─── Source data ───
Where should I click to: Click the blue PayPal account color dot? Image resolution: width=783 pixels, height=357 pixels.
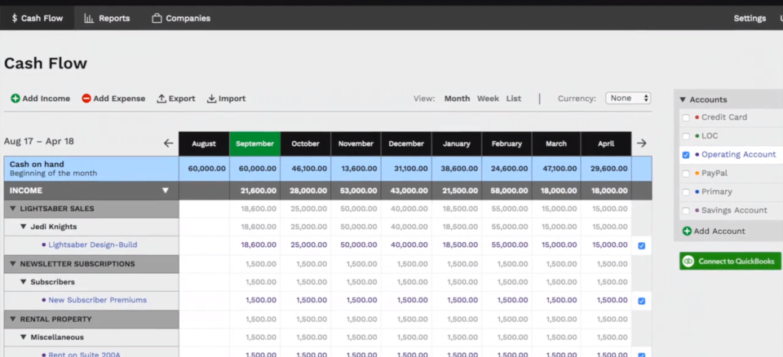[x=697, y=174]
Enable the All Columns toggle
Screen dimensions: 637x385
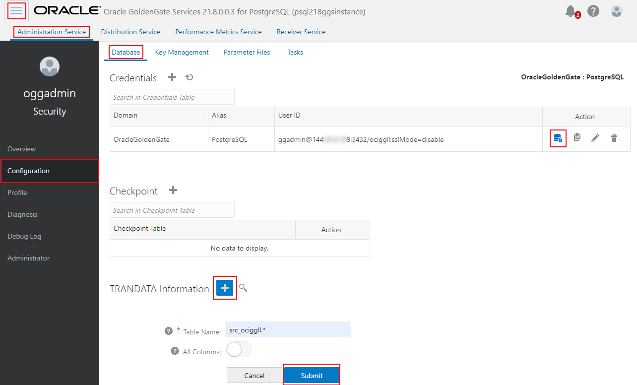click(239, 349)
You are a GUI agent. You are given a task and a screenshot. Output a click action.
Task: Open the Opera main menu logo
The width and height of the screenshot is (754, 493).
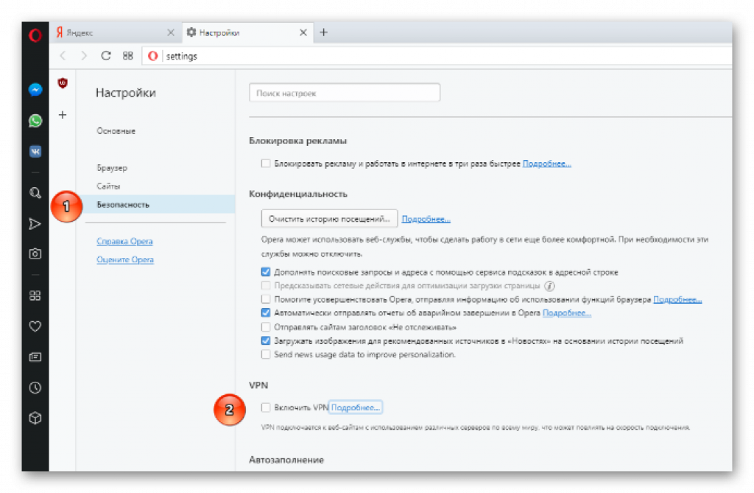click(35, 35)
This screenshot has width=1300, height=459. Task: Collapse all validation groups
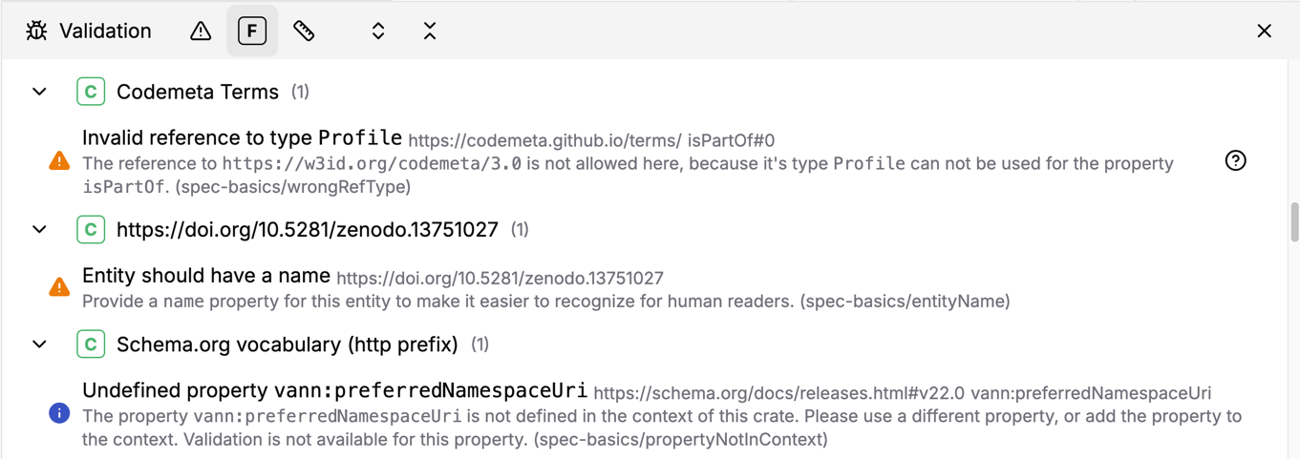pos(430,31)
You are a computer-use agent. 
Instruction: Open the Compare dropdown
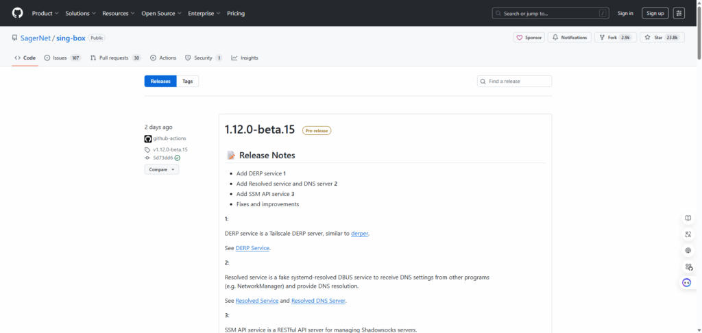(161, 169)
───
─── Source data ───
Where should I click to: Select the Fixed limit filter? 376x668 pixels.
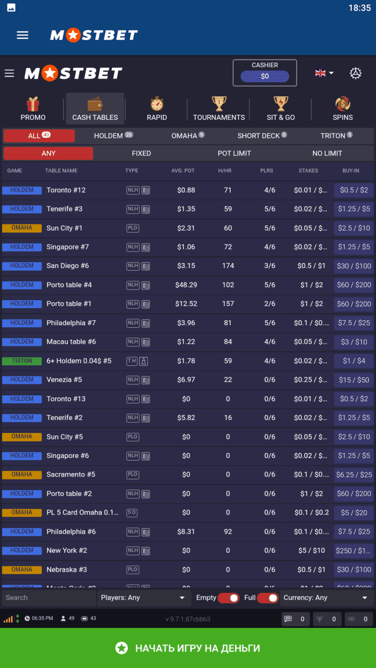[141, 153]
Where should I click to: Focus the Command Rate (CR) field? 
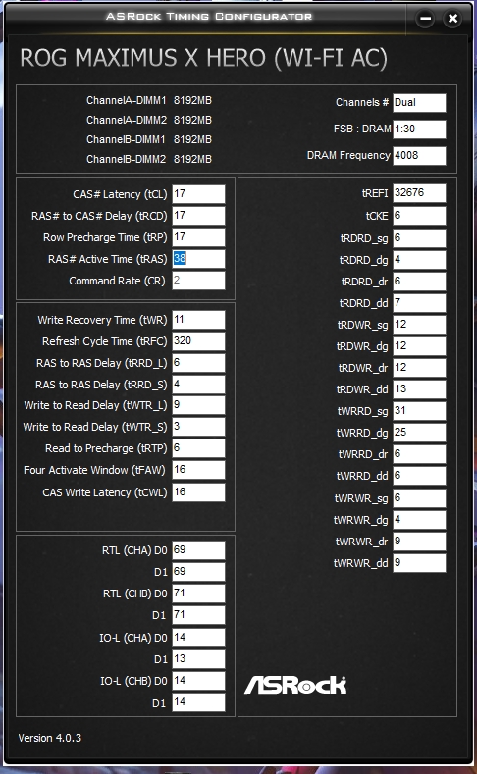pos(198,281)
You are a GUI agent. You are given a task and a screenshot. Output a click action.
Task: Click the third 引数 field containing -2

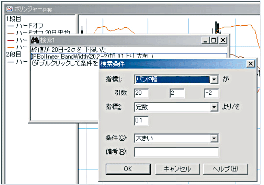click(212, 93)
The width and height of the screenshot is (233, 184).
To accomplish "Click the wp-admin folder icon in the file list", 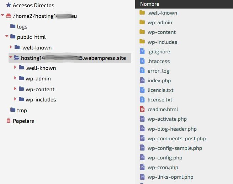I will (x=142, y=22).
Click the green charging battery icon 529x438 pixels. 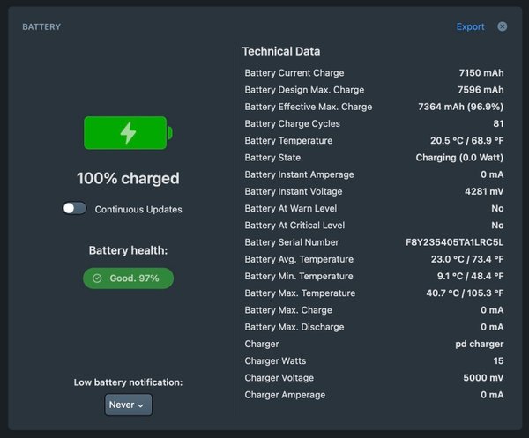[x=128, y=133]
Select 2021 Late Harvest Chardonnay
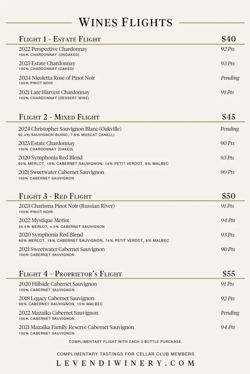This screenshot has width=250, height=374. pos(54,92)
───
─── Source data ───
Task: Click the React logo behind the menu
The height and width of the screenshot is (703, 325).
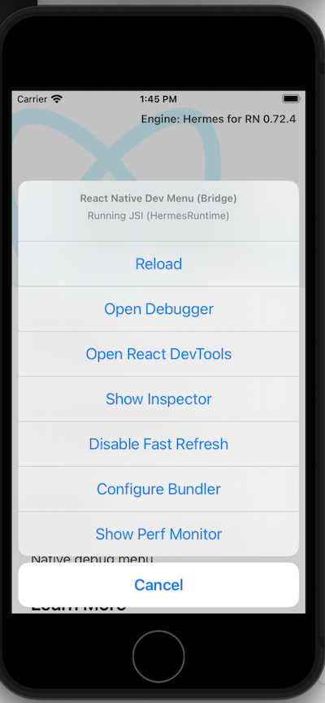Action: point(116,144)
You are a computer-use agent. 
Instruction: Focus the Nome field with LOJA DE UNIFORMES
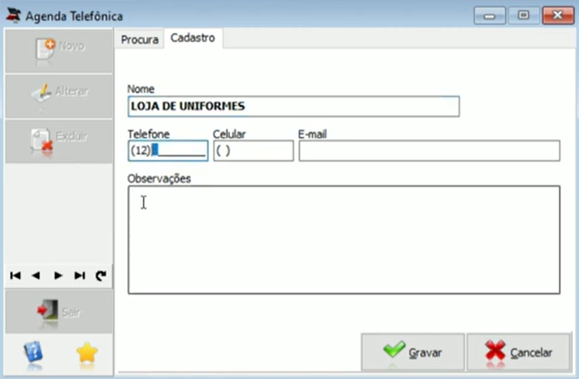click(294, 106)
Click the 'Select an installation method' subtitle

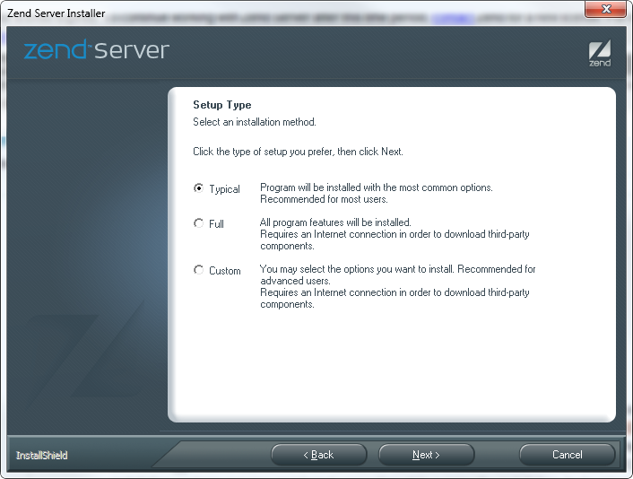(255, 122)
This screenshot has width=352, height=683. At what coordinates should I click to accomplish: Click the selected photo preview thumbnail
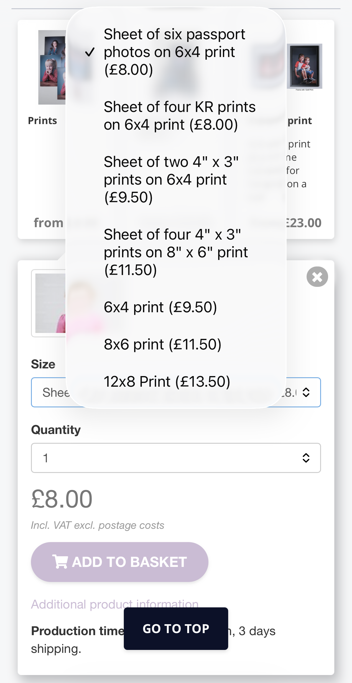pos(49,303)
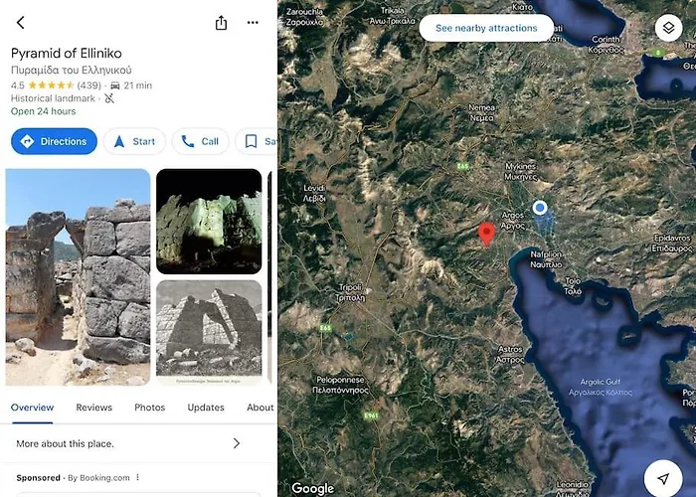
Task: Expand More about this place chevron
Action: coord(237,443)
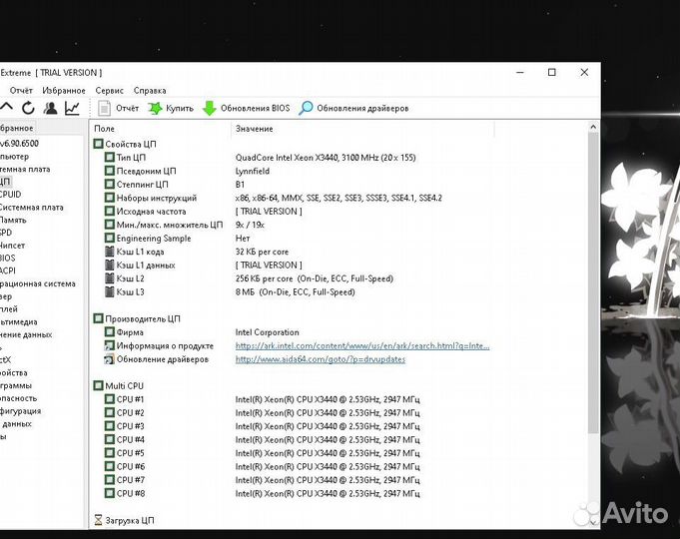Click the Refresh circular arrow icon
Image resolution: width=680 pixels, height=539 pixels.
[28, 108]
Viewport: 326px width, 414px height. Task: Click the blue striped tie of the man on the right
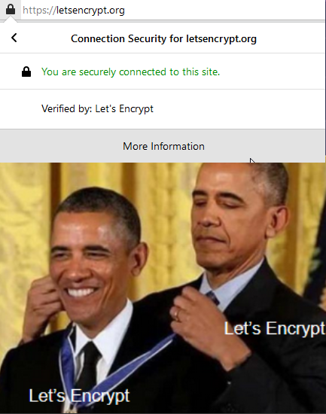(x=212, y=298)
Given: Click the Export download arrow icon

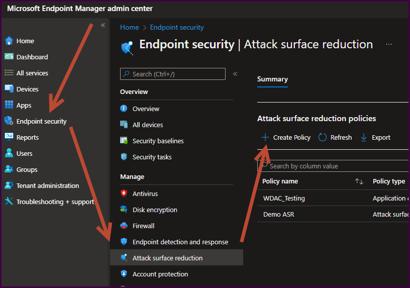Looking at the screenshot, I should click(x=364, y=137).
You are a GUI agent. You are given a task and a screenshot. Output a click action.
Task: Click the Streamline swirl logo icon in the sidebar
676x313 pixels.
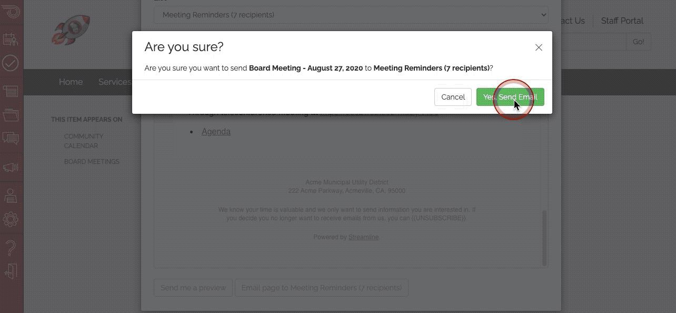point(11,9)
───
* _What needs to be done_: The lines you need are those with the word "menu"; list them from the entries.

* _Your solution_:
Task: Open the Opera main menu logo
Task: Click the React logo behind the menu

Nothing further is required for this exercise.